Cheers mate - when I bought the bike, had it fitted to me and all was good, but I'm needing to lift the handlebars up some now... The issue with how much it lifts it is what's concerning me a little... 

Will have a look at the page


----------



## Andyblue (Jun 20, 2017)

Ducky said:


> Do you have any packers under the stem? One option could be to fit the angled stem, and then reduce the packers to get the height you need.


Cheers mate, that's a good shout, yes has 2 spacers underneath


----------



## Andyblue (Jun 20, 2017)

Shiny said:


> I know nothing about these things, but following some advice on here a few moons back, i fitted an adjustable riser stem and it did the trick for me.


Loving the horn 

How do you find the adjustable stem ? Not had any issues with it coming loose or anything ?
Cheers


----------



## steve67 (Jun 26, 2010)

Andyblue said:


> I know there are a few cyclists on here, so after a bit of advice...
> 
> I could do with lifting my handlebars on my Giant road bike up a touch, can't do it the 'old fashioned' way of loosening the top nut and pulling them higher up, so i'm led to believe I have 2 options... a height adjustable riser or a more angled stem, which will lift the bars up some...
> 
> ...


before you move the bars , you need to check that your seat in the correct position. the bars are the last thing to move in a bike fit.
if its hand / shoulder pain, try moving the seat back 3/5mm , also check the seat height( this is the first thing to check with a bike fit.)
a few mm can make a big difference..


----------



## Shiny (Apr 23, 2007)

Andyblue said:


> Loving the horn
> 
> How do you find the adjustable stem ? Not had any issues with it coming loose or anything ?
> Cheers


No problem at all, but i'm not a lycralist, I just used the bike to cycle to work.


----------



## Kenan (Sep 7, 2015)

Andy, do you have any idea what length or rise stem you need? Iv got a few spares in my garage you are welcome to have one. 
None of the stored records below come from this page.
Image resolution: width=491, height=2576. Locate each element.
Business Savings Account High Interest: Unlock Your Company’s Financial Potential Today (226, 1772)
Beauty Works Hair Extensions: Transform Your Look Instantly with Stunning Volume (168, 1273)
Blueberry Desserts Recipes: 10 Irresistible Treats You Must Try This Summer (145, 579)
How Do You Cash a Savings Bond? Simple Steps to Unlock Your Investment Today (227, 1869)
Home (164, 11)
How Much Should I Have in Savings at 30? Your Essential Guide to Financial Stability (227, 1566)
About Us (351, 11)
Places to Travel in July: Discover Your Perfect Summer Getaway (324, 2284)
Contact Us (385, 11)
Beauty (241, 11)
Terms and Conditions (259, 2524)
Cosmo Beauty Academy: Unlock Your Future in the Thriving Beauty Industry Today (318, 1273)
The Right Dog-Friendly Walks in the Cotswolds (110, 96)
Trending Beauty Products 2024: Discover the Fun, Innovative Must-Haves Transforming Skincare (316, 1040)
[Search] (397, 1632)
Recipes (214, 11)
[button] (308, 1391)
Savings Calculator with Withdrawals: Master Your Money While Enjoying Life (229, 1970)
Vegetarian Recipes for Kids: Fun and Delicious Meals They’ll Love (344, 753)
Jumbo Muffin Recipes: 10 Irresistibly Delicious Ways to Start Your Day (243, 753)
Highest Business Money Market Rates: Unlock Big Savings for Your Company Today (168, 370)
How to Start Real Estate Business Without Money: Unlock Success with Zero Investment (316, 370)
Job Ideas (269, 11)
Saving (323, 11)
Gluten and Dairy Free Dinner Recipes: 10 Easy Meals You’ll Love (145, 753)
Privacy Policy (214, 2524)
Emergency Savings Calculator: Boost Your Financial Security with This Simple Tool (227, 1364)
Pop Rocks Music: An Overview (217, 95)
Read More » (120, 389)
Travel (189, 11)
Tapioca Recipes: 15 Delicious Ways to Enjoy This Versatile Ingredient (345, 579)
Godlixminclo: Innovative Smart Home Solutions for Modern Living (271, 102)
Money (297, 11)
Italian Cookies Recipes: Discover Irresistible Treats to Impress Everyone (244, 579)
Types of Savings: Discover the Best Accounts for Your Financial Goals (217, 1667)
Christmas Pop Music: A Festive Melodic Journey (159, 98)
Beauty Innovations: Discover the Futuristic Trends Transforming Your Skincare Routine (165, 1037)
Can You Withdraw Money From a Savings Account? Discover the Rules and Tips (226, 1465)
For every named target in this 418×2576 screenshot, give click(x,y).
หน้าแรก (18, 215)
Sent from my M2007J20CG using Tapatalk


----------



## Kenan (Sep 7, 2015)

Andyblue said:


> Loving the horn
> 
> How do you find the adjustable stem ? Not had any issues with it coming loose or anything ?
> Cheers


That's not a horn, this is a horn

This is what I have from the good of days of commuting on my bike - Delta AirZound Horn. ¡Corneta extra ruidosa para bicicleta! Prueba rápida.

Sent from my M2007J20CG using Tapatalk


----------



## Andyblue (Jun 20, 2017)

Kenan said:


> Andy, do you have any idea what length or rise stem you need? Iv got a few spares in my garage you are welcome to have one.
> 
> Sent from my M2007J20CG using Tapatalk


Oh thanks mate, very generous 

Let me measure the one that’s on the bike tonight and I’ll get back to you 👍🏻


----------



## Andyblue (Jun 20, 2017)

Kenan said:


> Andy, do you have any idea what length or rise stem you need? Iv got a few spares in my garage you are welcome to have one.
> 
> Sent from my M2007J20CG using Tapatalk


Pinged you a message mate


----------



## Andyblue (Jun 20, 2017)

Ducky said:


> Do you have any packers under the stem? One option could be to fit the angled stem, and then reduce the packers to get the height you need.


I've had another look, yes I have spacers underneath, but nothing on top, so can't lift it up as is, but possibly can reduce the extra lift a more angled stem gives if needed


----------



## Kenan (Sep 7, 2015)

Test stem in the post to try with so SiRamic Lustrous to try 

Sent from my M2007J20CG using Tapatalk


----------



## Andyblue (Jun 20, 2017)

Kenan said:


> Test stem in the post to try with so SiRamic Lustrous to try
> 
> Sent from my M2007J20CG using Tapatalk


And safety arrived mate.
I’ll have a go at fitting it / trying it out over next week.
Many thanks again 👍🏻


----------